Webb is the founder of Black Benefactors, a giving circle that is based in Washington, D.C. Black Benefactors provides grants and in-kind support to Black-led nonprofit organizations. Webb, who created BlackGivesBack.com, is believed to be the first online chronicler of Black philanthropy. This pioneering blog features stories about Black giving. Webb has been featured in national media and has received several honors and awards, including the Association for the Study of African American Life and History’s (ASALH) Living Legacy Award and the Trailblazer Award from the Association of Black Foundation Executives (ABFE).
The partnership among these women has paid major dividends for all who support Black philanthropy. Their brilliance is made obvious by the fact that BPM has grown in scope and scale each year. Notably, BPM offers a new campaign theme annually. For 2021, it is “TENacity: Making Equity Real.” This 10th anniversary celebration features an online conference that has convened a global “who’s who” of scholars and practitioners. There are also in-person events, stories in traditional and social media, proclamations and service projects. BPM is not just about celebrating; it is also about doing.

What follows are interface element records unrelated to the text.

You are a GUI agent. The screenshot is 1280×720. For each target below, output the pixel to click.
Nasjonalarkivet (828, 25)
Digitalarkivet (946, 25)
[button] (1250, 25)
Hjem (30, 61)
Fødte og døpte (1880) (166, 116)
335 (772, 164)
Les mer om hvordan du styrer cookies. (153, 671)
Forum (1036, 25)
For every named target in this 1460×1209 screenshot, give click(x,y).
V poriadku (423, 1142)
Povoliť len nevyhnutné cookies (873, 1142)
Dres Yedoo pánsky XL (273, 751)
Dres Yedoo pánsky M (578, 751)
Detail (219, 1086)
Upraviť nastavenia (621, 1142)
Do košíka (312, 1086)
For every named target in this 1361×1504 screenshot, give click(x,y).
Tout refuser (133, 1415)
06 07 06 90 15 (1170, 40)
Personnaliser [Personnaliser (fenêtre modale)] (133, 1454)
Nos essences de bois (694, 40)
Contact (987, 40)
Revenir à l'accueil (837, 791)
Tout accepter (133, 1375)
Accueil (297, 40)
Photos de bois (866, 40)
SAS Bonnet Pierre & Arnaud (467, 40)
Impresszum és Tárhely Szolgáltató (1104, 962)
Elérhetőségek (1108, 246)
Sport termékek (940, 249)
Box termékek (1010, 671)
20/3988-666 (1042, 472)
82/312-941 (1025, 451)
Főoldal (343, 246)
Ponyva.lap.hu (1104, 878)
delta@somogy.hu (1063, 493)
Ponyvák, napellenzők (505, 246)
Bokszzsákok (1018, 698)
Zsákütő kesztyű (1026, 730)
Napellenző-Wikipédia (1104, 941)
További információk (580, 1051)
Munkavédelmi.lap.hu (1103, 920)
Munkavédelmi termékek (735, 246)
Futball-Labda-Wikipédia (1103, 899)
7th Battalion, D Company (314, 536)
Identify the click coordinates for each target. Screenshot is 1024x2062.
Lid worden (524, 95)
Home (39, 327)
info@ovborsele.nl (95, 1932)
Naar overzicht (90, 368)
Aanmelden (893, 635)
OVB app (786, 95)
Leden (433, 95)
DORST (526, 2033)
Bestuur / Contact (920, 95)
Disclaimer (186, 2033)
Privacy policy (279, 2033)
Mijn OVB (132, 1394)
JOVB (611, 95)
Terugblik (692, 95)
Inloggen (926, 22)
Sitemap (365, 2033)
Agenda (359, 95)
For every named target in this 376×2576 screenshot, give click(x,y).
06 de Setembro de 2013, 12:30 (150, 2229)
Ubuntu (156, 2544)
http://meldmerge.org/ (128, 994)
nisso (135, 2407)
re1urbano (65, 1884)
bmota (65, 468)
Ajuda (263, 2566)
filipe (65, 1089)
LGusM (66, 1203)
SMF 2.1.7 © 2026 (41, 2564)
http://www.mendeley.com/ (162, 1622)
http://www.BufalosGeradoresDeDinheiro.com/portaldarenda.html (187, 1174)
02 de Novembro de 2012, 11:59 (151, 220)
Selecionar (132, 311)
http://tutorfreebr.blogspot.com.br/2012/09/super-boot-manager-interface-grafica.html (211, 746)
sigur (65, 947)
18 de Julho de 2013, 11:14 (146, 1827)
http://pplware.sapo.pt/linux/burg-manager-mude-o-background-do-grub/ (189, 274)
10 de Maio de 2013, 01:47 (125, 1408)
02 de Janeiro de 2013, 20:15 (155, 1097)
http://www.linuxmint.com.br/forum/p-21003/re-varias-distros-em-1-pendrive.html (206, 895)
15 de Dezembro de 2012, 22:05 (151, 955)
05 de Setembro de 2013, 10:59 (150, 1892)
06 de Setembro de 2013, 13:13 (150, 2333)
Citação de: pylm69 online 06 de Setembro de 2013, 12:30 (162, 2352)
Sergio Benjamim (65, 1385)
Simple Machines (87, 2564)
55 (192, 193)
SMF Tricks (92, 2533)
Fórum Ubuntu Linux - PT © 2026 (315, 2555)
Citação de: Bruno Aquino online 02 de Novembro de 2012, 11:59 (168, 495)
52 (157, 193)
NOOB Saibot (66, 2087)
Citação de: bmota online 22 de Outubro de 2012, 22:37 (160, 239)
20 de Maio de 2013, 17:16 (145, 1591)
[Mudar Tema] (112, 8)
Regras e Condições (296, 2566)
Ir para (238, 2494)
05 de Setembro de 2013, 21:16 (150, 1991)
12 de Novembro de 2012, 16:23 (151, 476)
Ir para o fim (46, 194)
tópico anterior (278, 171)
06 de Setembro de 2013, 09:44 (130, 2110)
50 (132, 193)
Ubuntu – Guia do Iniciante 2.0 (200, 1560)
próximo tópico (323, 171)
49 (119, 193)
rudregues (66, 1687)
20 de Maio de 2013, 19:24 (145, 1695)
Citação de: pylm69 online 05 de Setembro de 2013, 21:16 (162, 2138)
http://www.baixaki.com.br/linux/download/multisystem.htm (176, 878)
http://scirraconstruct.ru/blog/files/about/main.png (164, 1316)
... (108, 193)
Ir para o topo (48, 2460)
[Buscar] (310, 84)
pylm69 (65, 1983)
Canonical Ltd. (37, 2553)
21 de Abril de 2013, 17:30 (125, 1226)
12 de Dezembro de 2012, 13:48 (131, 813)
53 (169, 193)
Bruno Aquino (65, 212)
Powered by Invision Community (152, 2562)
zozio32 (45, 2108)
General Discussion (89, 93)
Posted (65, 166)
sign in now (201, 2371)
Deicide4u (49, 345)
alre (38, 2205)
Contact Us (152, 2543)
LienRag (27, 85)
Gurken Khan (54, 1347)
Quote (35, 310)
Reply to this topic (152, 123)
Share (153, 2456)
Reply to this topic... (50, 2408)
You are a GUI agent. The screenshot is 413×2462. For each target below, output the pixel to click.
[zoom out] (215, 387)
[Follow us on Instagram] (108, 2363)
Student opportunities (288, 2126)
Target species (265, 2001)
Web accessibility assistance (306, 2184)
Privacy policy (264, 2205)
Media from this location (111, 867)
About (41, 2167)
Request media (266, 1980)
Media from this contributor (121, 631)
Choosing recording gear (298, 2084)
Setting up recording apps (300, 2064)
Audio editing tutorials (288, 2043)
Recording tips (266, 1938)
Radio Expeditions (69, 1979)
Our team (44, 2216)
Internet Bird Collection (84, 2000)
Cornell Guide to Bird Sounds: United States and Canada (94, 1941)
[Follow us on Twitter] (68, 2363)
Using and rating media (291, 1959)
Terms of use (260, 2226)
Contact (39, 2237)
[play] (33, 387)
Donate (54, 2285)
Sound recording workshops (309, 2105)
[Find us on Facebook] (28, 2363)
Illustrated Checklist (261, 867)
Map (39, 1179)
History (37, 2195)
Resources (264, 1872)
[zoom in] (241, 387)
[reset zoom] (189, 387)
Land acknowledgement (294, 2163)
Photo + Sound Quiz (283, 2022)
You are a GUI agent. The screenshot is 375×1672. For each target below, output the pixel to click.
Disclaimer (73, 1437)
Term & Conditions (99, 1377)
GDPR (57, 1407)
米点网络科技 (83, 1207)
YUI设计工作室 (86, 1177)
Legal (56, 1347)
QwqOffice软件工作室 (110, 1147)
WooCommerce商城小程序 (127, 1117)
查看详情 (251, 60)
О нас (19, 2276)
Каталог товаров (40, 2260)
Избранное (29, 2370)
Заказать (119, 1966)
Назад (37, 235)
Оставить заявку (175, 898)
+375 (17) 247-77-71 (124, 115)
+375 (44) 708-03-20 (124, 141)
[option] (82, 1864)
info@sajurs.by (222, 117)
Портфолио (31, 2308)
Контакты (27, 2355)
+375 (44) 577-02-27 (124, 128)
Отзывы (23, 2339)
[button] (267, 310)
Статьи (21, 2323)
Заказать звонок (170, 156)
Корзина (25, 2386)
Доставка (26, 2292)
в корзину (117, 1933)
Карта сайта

BPM illuminates the ingenuity and transformative impact of generosity among Black folks. Its primary objective is “informing, involving, inspiring and investing in Black philanthropic leadership to strengthen African-American and African-descent giving in all its forms.” Further, its celebrants have avoided the trap of parochialism and myopia. In at least this regard, we’re all members of the same tribe.
BPM has reached roughly 18 million people (and counting). It has gone viral, and not just online; BPM has taken up residence in our minds and in our hearts. It has harnessed the hopes and dreams — not to mention the financial resources — of a people whose generosity often goes unheralded. When nobody is singing your song or telling your story, you have a responsibility to open your mouth. We must not only practice what we preach; we must preach what we practice.
Like the powerful women founders of BPM, all of us should seek to heal and preserve our planet, to build (or rebuild) our communities, to enhance and equip our organizations, and to educate all people. As the saying goes, “Service is the price we pay for the space that we occupy.”